One of the most criticized tweets was Hazelgrove stating, “All lives matter” in response to the deadly shooting of Dallas police officers in the summer of 2016. “All Lives Matter” sprung up to combat the Black Lives Matter movement at the time. It’s since been hijacked by white supremacists and opponents of anti-racism.
In responding to the criticism of Hazelgrove last week, Richardson said, “Everybody’s lives matter — everyone, not just black.”
“I don’t see color,” Richardson told The Undefeated. “We all are human.”
When asked if black lives matter less in the eyes of some people, he responded, “I don’t know.”
Outside of social media, to the most casual observer, Crushers Club’s entire existence could be read as perpetuating respectability politics. The organization’s official website preaches “respect, discipline, ownership, and love” to help its members “restore their lives and improve their neighborhood,” putting the onus of decades of redlining, police brutality and wage disparity on the victims of said policies. When he was asked if the predicaments he found himself in when he was younger were the result of his personal choices or systemic impediments, he said, “That’s all really the way we grew up here in Chicago.
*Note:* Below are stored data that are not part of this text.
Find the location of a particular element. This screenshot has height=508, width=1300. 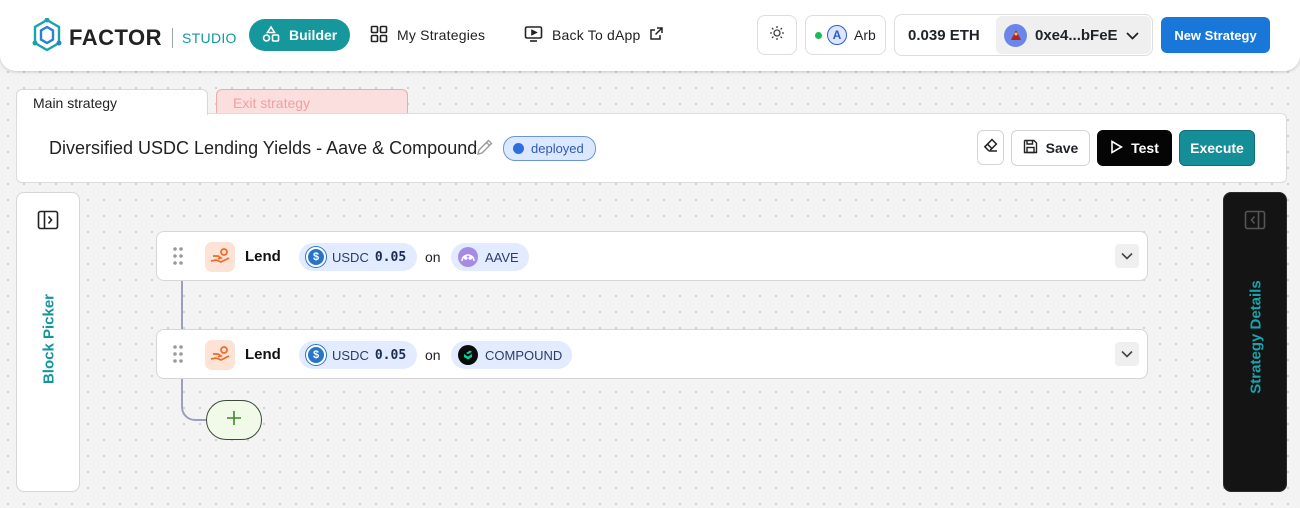

new-strategy-button: New Strategy is located at coordinates (1216, 35).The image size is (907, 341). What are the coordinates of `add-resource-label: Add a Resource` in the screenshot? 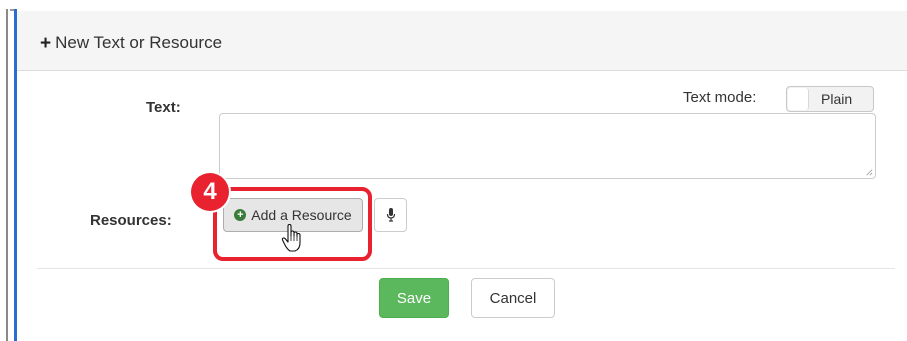 It's located at (302, 215).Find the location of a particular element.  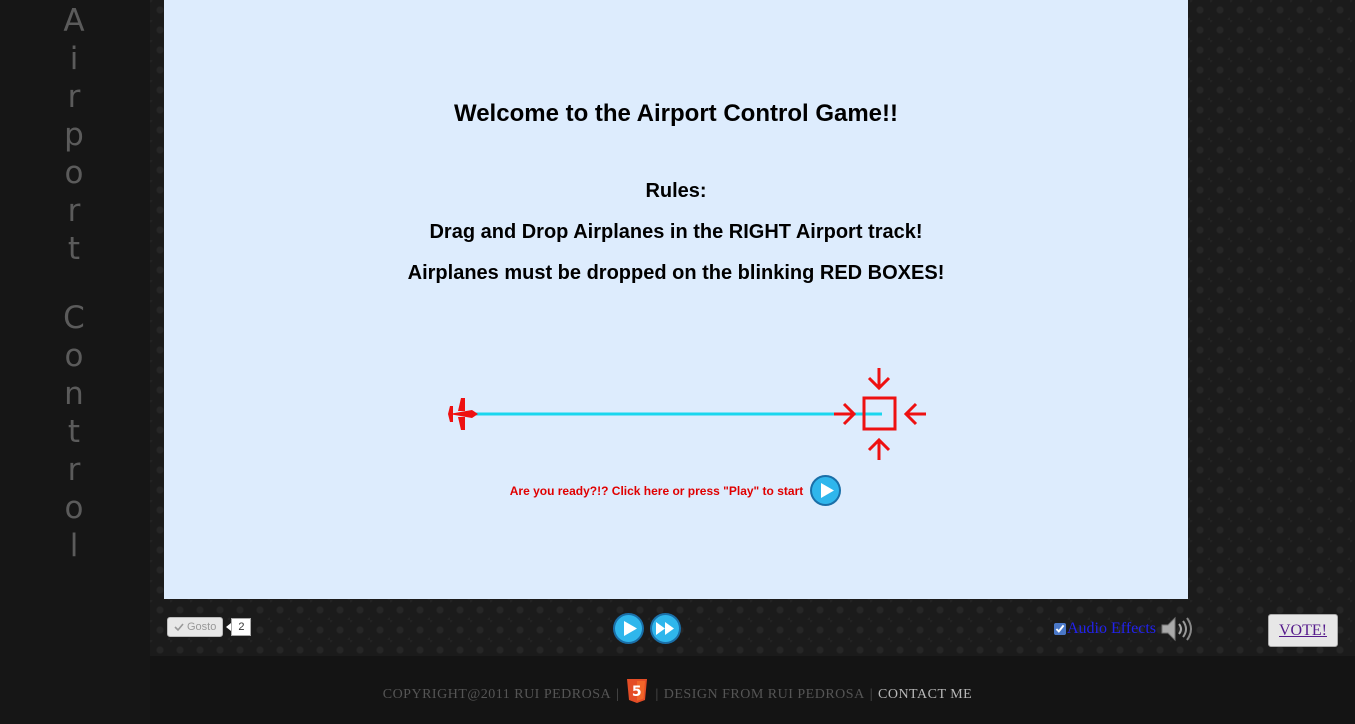

speaker-icon is located at coordinates (1177, 629).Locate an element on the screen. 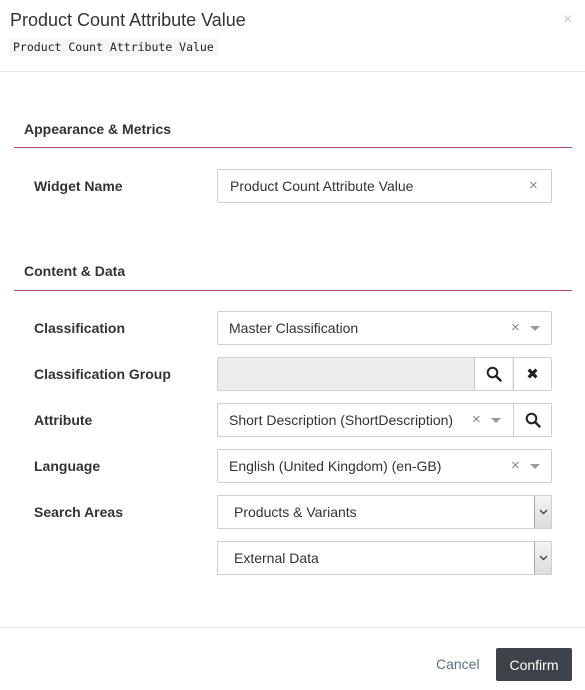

I’m trying to overcome that now.”
There’s no internal conflict for Richardson or Talbert of being black and having to defend a white woman from a loud chorus of criticism from black people. “They need to come and meet her, actually talk to her one-on-one,” said Richardson, who is starting his final year at Excel Academy of South Shore and now mentors younger kids with the Crushers Club.
For Talbert, as crazy as it sounds, it was Hazelgrove who was there when many others who should’ve been were not.
“She’s the white woman, and not one person in that black neighborhood — been there 30, 40 years — never took that much time out, never in their lifetime, to put that much time and love for kids, kids she don’t even know.
“I don’t know where my boy would be, really,” Talbert added, “but I know he’s not in the streets.”